Brockenhurst is a large village in the New Forest district of Hampshire, England. Southampton is 13 mi to the north-east, and Bournemouth is 15 mi south-west. Surrounding towns and villages include Beaulieu, Lymington, Lyndhurst, and Sway.

==History==
The earliest signs of habitation in Brockenhurst date back 4,000 years to the Bronze Age: the area is dotted with burial mounds – called tumuli. Beyond that, few signs remain of other habitation during the subsequent 3,000 years.

===Middle Ages===
The Saxon period was brought to an end by the events of 1066.
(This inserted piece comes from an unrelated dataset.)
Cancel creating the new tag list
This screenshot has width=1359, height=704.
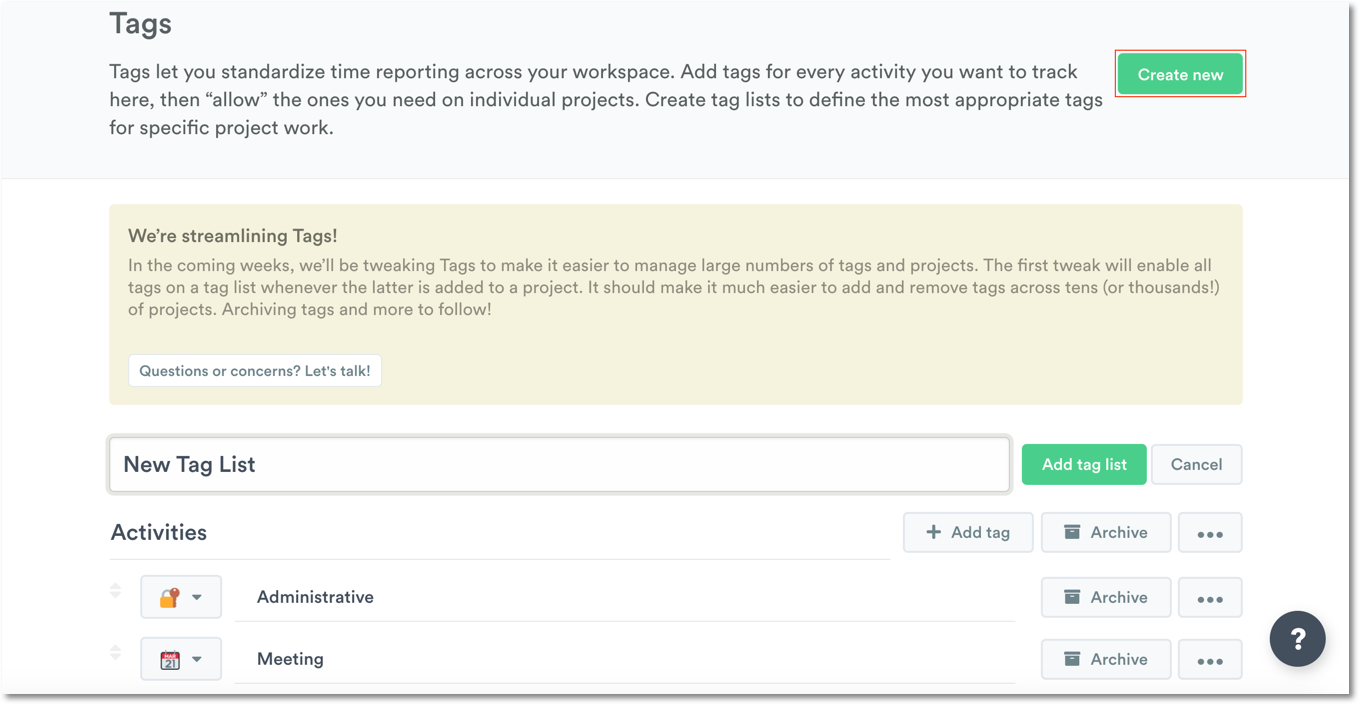pos(1196,464)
William the Conqueror created his Nova Foresta traditionally in 1079, a vast hunting area lying south and west of his capital at Winchester; it stretched south to the coast at Barton on Sea and west to what is now Bournemouth. In 1086, the Domesday Book recorded that there were four small Saxon manors in the Brockenhurst area, Mapleham, Hincelveslei, Brochelie and Broceste. Mapleham no longer exists, probably being subsumed within Brookley; the name Hincelveslei has become Hinchelsea which lies to the west of Brockenhurst. The third manor, Brochelie, gives the modern name, Brookley, which was granted a regular weekly market and an annual fair, lasting several days, in 1347. Brochelie had forest rights to graze sheep on the open forest, but only between Wilverley and what is now Rhinefield Road, this right is usually associated with religious houses and was probably attached to the medieval estate which Christchurch Priory held at Brookley.

The manor house of Brochelie was situated on the plot formerly occupied by the Watersplash Hotel and now the Holmwood apartments built by Pegasus Homes and opened in 2019. Its manor itself extended over the lands on the western side of the A337 Lyndhurst-Lymington Road.

The fourth Saxon manor of the area was Broceste which gives the village its name. It was the most important manor, being a grand-serjeanty held by providing accommodation for the King when hunting in the area.

Royden to the south of Brockenhurst was a medieval grange belonging to Netley Abbey and was set up by a grant made by Henry III in 1253.

St Nicholas' Church, at that time, was no more than an outlying chapel linked to Twynham – later Christchurch Priory. William Rufus visited Brockenhurst, possibly worshiping in St Nicholas' church, as at least two writs were issued by him from here.

===Early modern era===
By the 18th century, nearby Lymington was a thriving town, due to its port and the manufacture of salt from sea water. In 1765, the Lymington road became a turnpike, under the Lymington, Lyndhurst and Rumbridge Turnpike Act, and a regular route for the mail coaches from Lyndhurst and the north. During this time, Brockenhurst grew in size, with dwellings and inns strung along the main road.

In 1745, Henry Thurston, a local man who left to make his fortune in London, died, leaving a bequest to set up a school in the village. After being held in a number of houses it became fixed in a cottage on the corner of what is now Mill Lane and the A337.

A tower was added to St. Nicholas' Church between 1758 and 1763.

In 1770, Edward Morant, using some of the vast wealth that flowed from the family estates in Jamaica, purchased Brockenhurst House – a late Stuart farmhouse – for £6,400. He rebuilt it as a large Georgian mansion, while he and his heirs laid out avenues in the grounds and acquired adjacent land, eventually peaking at some 3,000 acres (12 km^{2}).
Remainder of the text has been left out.